Activity |
The string "thumbnail" appears in some lines of the entries that follow; copy each such line.

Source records
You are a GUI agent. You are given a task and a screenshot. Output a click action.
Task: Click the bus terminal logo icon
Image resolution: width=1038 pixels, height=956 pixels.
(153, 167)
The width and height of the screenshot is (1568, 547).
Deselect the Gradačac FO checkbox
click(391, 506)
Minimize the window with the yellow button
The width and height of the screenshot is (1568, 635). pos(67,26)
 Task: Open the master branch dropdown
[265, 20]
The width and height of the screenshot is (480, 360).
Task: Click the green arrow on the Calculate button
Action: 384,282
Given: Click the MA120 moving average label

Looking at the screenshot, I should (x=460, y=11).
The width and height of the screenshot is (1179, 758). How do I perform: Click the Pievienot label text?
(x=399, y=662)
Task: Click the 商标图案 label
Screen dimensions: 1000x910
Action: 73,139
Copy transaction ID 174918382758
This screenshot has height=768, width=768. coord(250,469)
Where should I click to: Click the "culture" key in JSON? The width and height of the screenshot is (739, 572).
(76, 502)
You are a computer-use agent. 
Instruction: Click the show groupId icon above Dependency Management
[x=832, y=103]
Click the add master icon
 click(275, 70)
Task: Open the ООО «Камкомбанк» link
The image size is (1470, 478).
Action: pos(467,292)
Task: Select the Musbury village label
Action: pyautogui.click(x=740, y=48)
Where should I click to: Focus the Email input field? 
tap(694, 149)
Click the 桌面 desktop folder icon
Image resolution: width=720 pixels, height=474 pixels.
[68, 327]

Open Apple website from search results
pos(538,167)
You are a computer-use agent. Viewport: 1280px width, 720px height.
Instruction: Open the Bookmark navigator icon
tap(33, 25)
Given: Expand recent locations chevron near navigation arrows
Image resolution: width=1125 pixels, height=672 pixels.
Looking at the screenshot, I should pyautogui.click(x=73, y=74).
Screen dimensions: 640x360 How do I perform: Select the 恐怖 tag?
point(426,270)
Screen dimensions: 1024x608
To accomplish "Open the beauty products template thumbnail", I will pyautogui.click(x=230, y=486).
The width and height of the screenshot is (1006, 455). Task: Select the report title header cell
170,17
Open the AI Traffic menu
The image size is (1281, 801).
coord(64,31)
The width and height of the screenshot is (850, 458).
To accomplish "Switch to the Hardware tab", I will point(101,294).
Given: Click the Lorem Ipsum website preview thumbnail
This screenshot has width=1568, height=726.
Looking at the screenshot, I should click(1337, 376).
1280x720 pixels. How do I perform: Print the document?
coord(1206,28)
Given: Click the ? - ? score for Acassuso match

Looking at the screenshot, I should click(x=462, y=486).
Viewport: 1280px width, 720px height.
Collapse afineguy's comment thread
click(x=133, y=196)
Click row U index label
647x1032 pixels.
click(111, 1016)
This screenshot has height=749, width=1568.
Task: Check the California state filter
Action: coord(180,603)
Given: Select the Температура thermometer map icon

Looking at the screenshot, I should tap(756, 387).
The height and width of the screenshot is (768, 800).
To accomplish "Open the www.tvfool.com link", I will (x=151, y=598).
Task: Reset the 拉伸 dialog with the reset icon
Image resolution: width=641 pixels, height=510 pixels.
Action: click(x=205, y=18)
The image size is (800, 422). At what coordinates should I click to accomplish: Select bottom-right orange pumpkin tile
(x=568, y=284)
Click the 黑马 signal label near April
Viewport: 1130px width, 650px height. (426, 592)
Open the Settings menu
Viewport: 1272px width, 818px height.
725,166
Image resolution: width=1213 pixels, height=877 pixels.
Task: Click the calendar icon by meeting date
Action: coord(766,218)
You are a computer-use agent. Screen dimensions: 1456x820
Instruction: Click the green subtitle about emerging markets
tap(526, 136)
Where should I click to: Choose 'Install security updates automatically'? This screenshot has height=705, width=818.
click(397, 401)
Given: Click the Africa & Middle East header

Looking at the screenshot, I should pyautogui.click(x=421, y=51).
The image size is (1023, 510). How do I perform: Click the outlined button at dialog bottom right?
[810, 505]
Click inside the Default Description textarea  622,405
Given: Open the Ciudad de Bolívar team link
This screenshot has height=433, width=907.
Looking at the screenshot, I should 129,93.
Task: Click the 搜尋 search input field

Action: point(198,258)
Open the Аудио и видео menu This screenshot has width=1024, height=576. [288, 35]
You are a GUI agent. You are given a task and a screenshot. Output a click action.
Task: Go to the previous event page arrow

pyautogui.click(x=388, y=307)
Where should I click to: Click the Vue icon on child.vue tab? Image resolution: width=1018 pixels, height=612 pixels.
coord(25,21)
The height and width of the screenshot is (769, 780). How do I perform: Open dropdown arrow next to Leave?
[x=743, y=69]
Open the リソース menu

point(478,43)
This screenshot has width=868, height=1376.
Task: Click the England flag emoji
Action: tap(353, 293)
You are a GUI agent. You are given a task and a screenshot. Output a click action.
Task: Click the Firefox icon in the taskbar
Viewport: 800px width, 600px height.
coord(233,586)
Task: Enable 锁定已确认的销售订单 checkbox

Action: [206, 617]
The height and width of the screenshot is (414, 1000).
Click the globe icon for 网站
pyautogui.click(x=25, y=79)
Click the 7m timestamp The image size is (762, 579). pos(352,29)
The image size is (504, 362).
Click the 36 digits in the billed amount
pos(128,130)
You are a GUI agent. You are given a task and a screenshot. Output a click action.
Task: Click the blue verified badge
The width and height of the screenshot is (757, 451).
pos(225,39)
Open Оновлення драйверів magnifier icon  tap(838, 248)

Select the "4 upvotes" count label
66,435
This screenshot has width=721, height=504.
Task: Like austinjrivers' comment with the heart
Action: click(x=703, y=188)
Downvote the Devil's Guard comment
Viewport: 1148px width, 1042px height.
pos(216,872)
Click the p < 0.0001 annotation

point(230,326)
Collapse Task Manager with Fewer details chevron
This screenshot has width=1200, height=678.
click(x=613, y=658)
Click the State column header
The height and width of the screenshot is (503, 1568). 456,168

Output below |
To accomplish "Open the beauty products template thumbnail", I will pyautogui.click(x=230, y=486).
Given: Click the Lorem Ipsum website preview thumbnail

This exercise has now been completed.